Microsoft's latest quarterly results revealed strength in its cloud computing business, but a gloomy outlook was getting the spotlight on Wednesday and weighing on stocks across the sector. After such a brutal stretch for tech and with the Nasdaq still in a bear market, it's no wonder investors are a bit pessimistic.
Shares in Microsoft (ticker: MSFT) fell 3.9% after the company reported better-than-expected results for the December quarter. While investors initially reacted positively to the news, sending the stock up 5%, concerns about the company's PC software business led to a sell-off in after-hours trading.
The company also saw weakness in its PC software business. The stock initially rallied 5%, but gave back its gains. The company's PC software business has been weak recently, and this caused the stock to rally 5% at first, but it gave back its gains shortly afterwards.
Microsoft wasn't the only stock to decline today. Amazon, whose Amazon Web Services is similar to Microsoft's Azure, shed 4.8%. There was more red across the cloud computing space, with shares in Salesforce CRM dropping 3.2%, Palo Alto Networks slipping 2.3%, and Snowflake tumbling 7.2%. The tech-heavy Nasdaq index was down 2%.
Despite strong growth in its Intelligent Cloud business in the fourth quarter, Microsoft was not able to dominate the narrative. Revenue in Intelligent Cloud, which includes Azure, came in at $21.5 billion, toward the upper end of the company’s own guidance, with Azure sales surging 38% on an annual, constant-currency basis.
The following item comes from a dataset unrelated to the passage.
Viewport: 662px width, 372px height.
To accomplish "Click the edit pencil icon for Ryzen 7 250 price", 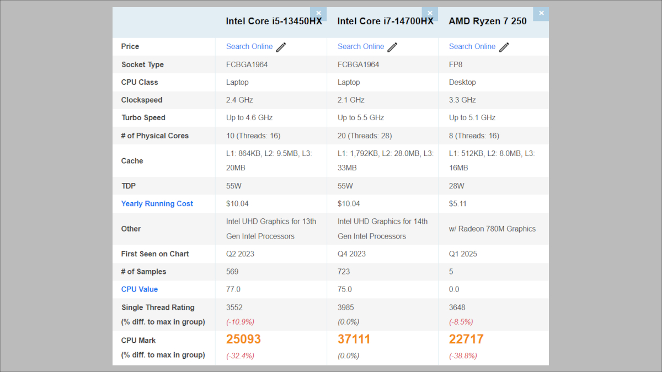I will click(504, 47).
Looking ahead, things appear to be getting darker for Microsoft. The company expects Intelligent Cloud sales growth to slow down to 17% to 19% in constant currencies in the March quarter, coming in at $21.7 billion to $22 billion. This is below the Wall Street consensus of $22.2 billion.
The read-across to Amazon and others is straightforward: Don’t get too excited about what may be upbeat fourth-quarter results. If Microsoft is expecting a gloomier start to 2023, then it is likely that other companies will follow suit.
Wall Street analysts are already concerned about the impact of Microsoft's earnings on Amazon's stock price. Lloyd Walmsley, of UBS, has lowered his target price for Amazon stock from $121 to $118, citing worries over Azure's growth outlook and what he sees as a weaker overall environment for enterprise IT spending.
The analysts have revised their estimates for revenue and operating income in Amazon's AWS business, not only for the first quarter of 2023 but also for the second half of this year. This is in response to Azure's disappointing growth outlook, which is calling for a sharp deceleration.
Fears of an impending recession are gripping Wall Street, as investors react to disappointing company outlooks and weak earnings reports. The fourth quarter may have been strong for the tech sector, but the stock market is forward looking—and it doesn’t like what it sees.